- Directions: In the interview passage about Rico below, list every activity Rico says "we're here to" do.

- Selected passage:
┄┄┄┄┄┄
Now continuing that experimentation, Rico already has a new project on the way, which she describes as “a bunch of different moods - happy pills, if you will”. “I just think it’s like, this is probably the only artist you could put on and you’re gonna have fun. I guarantee it or your money back,” she grins. “If you get the stick up out your ass and stop worrying about why I don’t sound like anyone else, you gonna have some fun bro, I promise. That’s what it really is, breaking it down. Like, ‘Bitch, you’re gonna have fun OK. We’re here to kick ass, we’re here to rage, we’re here to boss up!’ The music I make is for the people who tend to get shit on for being different in whatever way. They feel a little powerless, and that’s probably why they fuck with me because I wanna give them power just as much as I give myself power and make myself feel confident.”
Rico’s latest addition to the family comes in the form of a scaly new son.
“He’s called Voldemort! I was getting bashed a lot from the snake community like, ‘You’re getting a snake just to be cool, you don’t know nothing about them’. And I did get a snake to be cool and I’m trying to learn every single day and I’m trying my best, so sorry that I’m not a fucking snake expert… He must be entering his adolescent stage now because every time I look in his cage he’s getting bigger. He’s meant to get to four or five foot, and bro, he’s big as fuck! When I first bought him, the rock that he be sleeping in, he was like a little worm, and now he’s like a whole thing under there. I’m scared!”
┄┄┄┄┄┄
- Stored items from a collection:

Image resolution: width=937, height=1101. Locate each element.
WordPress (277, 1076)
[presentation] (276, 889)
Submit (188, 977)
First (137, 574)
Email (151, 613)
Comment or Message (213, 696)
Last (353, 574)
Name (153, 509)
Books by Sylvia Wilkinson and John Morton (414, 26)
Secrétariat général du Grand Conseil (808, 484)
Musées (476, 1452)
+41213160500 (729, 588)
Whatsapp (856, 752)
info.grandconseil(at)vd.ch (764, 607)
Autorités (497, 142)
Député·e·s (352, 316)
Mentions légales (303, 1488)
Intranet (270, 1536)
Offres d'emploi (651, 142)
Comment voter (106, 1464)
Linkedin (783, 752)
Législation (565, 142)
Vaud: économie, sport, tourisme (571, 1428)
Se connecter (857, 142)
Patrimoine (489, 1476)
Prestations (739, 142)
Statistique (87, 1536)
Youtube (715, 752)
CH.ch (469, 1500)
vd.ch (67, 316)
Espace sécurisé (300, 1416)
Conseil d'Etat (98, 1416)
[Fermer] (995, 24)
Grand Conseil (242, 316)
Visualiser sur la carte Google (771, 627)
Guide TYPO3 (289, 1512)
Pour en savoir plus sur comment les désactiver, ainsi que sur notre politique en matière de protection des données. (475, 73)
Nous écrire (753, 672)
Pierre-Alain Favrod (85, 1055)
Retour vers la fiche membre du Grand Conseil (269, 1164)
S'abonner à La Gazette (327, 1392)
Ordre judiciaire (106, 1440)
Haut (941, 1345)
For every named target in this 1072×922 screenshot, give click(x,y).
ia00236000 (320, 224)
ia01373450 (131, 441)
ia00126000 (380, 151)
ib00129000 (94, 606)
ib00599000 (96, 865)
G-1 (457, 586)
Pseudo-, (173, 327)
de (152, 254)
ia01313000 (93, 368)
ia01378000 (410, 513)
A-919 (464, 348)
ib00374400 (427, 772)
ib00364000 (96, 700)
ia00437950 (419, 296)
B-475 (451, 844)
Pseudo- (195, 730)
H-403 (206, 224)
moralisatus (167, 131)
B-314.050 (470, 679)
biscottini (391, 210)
┄┄┄┄┄┄
- Result of the task: kick ass, rage, boss up